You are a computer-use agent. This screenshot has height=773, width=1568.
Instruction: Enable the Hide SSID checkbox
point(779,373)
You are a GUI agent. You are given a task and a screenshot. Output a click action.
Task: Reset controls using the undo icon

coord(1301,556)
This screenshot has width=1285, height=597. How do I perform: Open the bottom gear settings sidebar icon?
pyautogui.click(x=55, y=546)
★ ★ ★
Exercise brief => Put down each entry again, unchanged and complete.

Response to this task =>
You are a computer-use agent. This screenshot has height=773, width=1568.
Instruction: Enable the Hide SSID checkbox
point(779,373)
You are a GUI agent. You are given a task and a screenshot. Output a click action.
Task: Reset controls using the undo icon

coord(1301,556)
This screenshot has width=1285, height=597. How do I perform: Open the bottom gear settings sidebar icon?
pyautogui.click(x=55, y=546)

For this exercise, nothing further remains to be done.